## WORK TO BE COMPLETED
Omit the images and reproduce the rest of the entries exactly.

## MATERIAL PROVIDED
^^^^
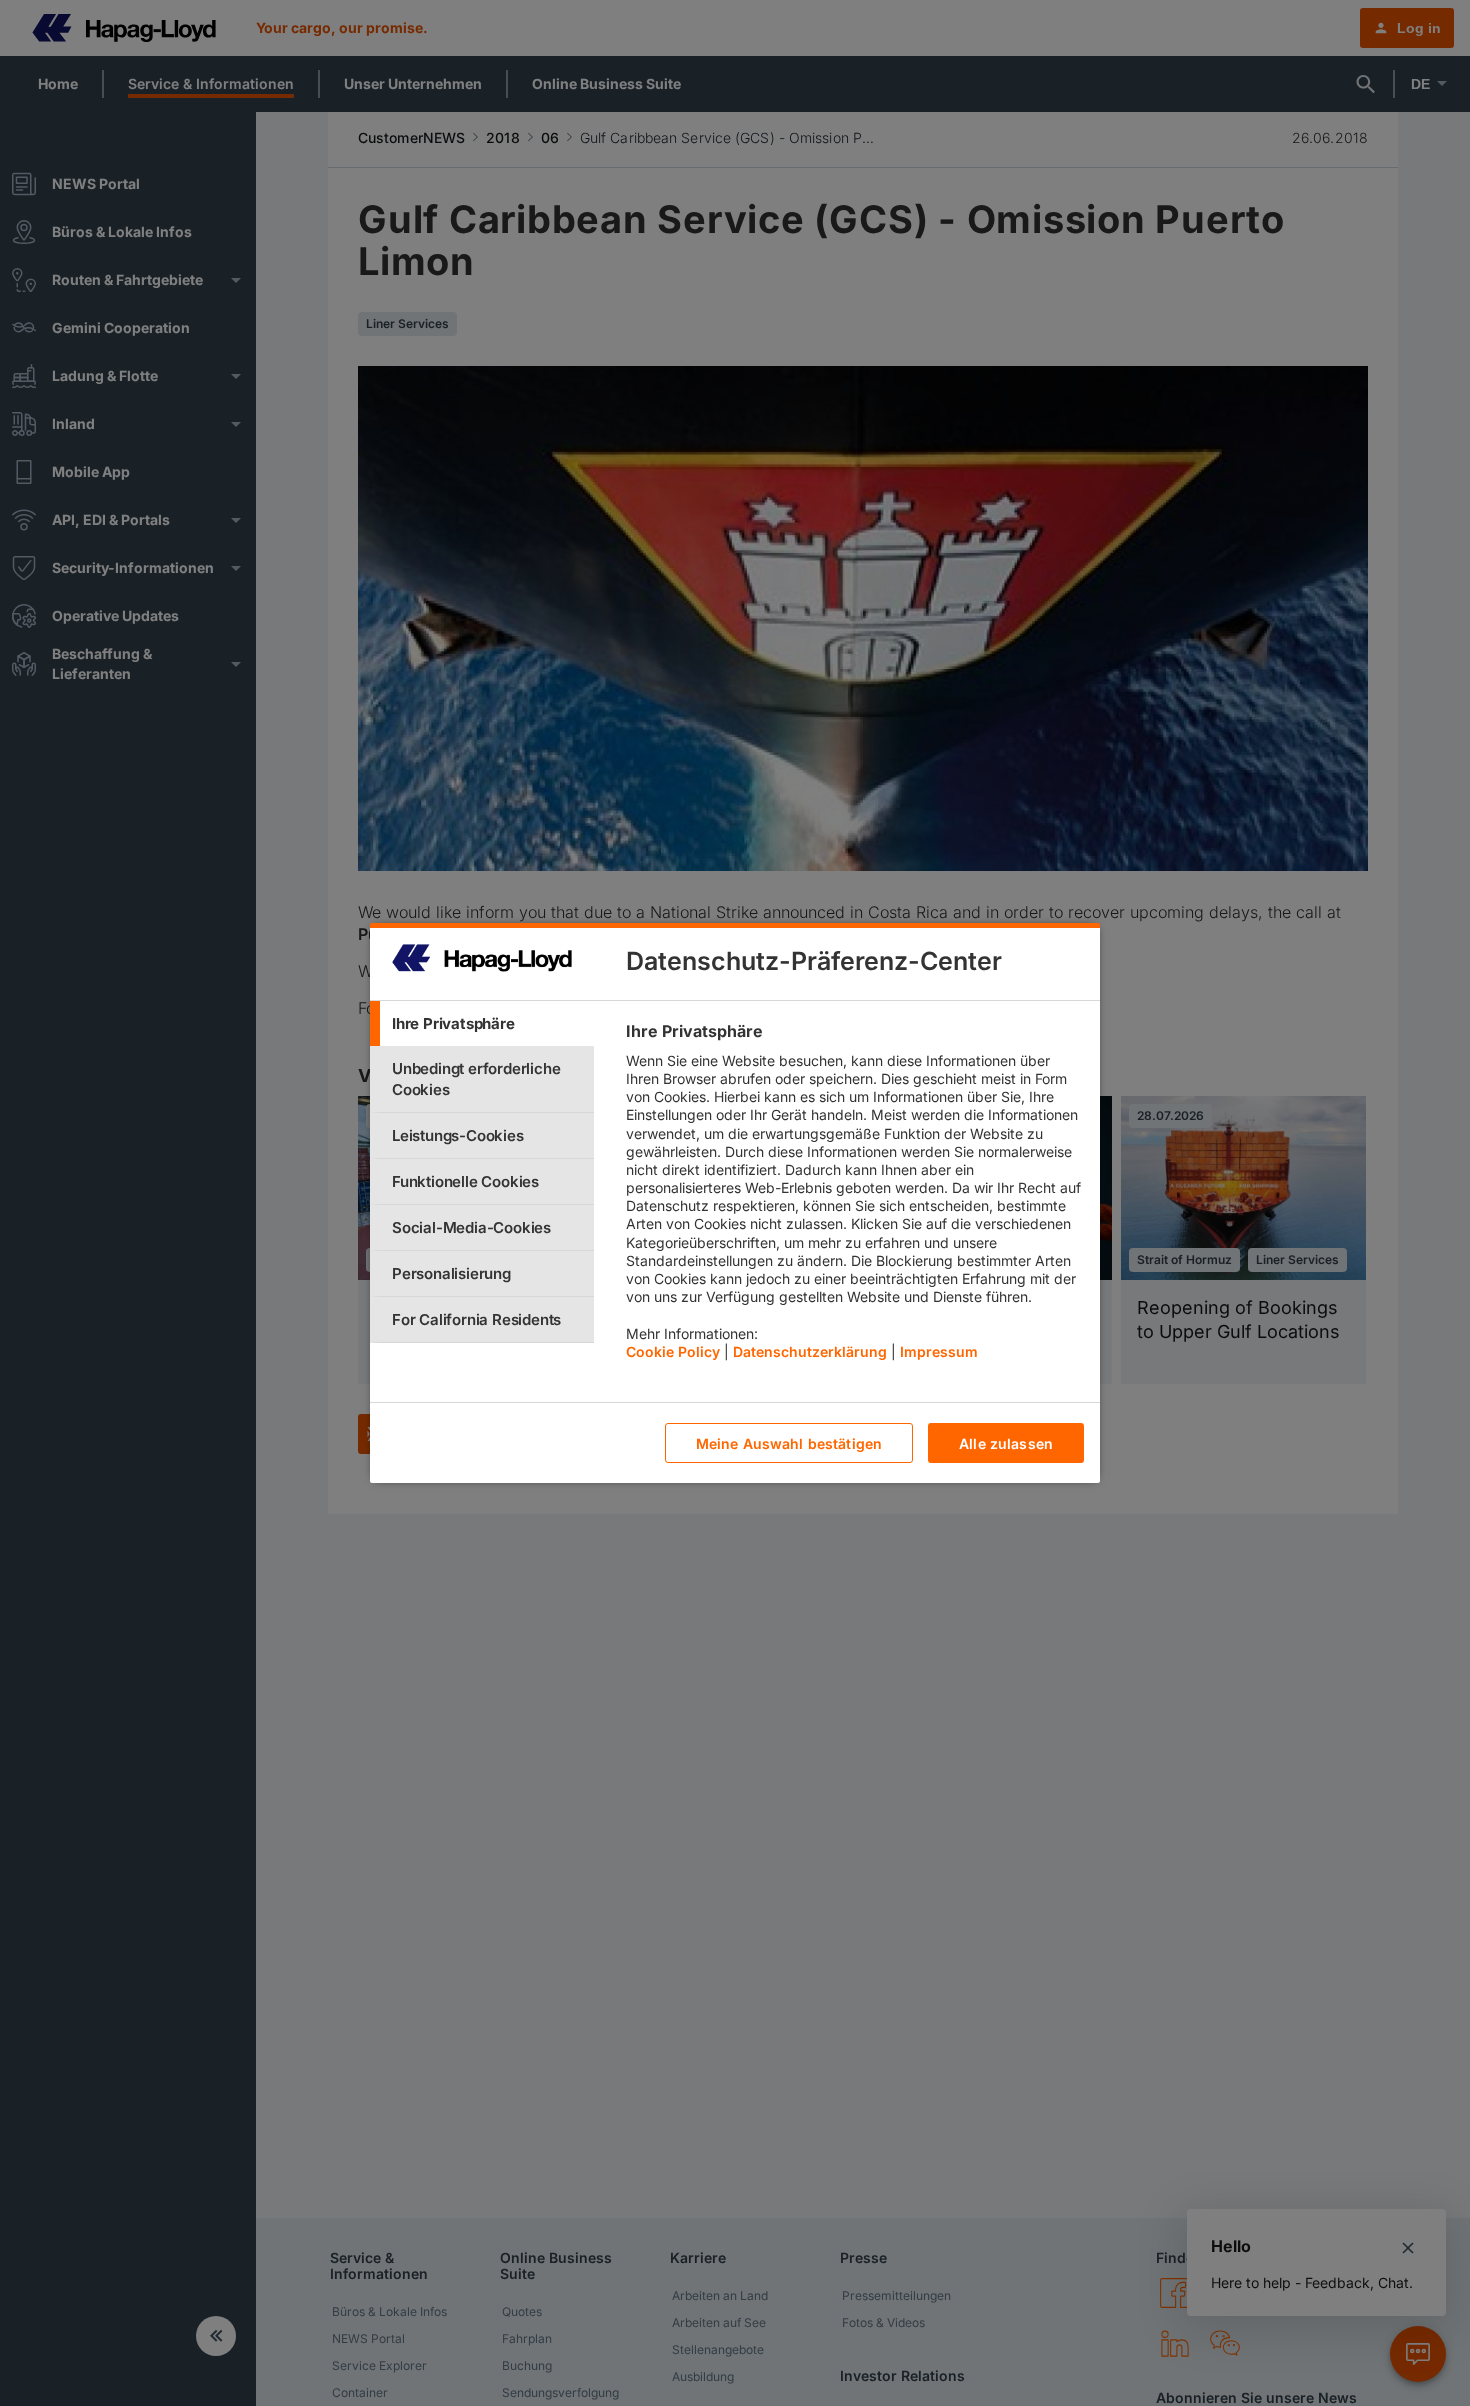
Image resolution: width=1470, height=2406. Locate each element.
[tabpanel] (854, 1196)
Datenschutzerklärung (810, 1351)
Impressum (939, 1351)
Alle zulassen (1006, 1443)
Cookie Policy (673, 1351)
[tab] (482, 1023)
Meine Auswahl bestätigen (789, 1443)
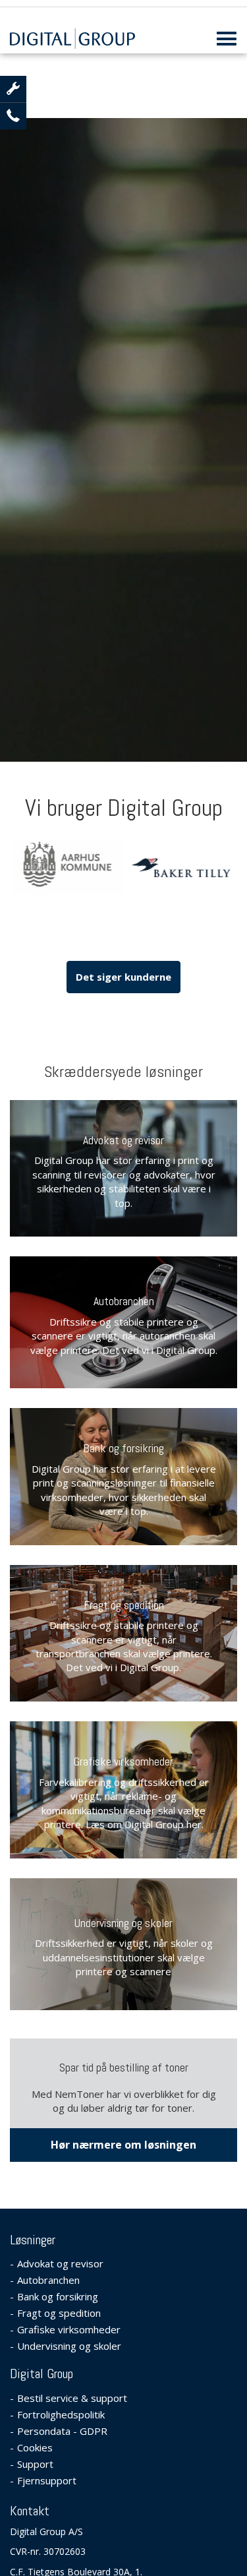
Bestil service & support (35, 286)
^^^^
## WORKED SOLUTION
Image resolution: width=1470, height=2406. Locate each element.
[tabpanel] (854, 1196)
Datenschutzerklärung (810, 1351)
Impressum (939, 1351)
Alle zulassen (1006, 1443)
Cookie Policy (673, 1351)
[tab] (482, 1023)
Meine Auswahl bestätigen (789, 1443)
Bestil service & support (35, 286)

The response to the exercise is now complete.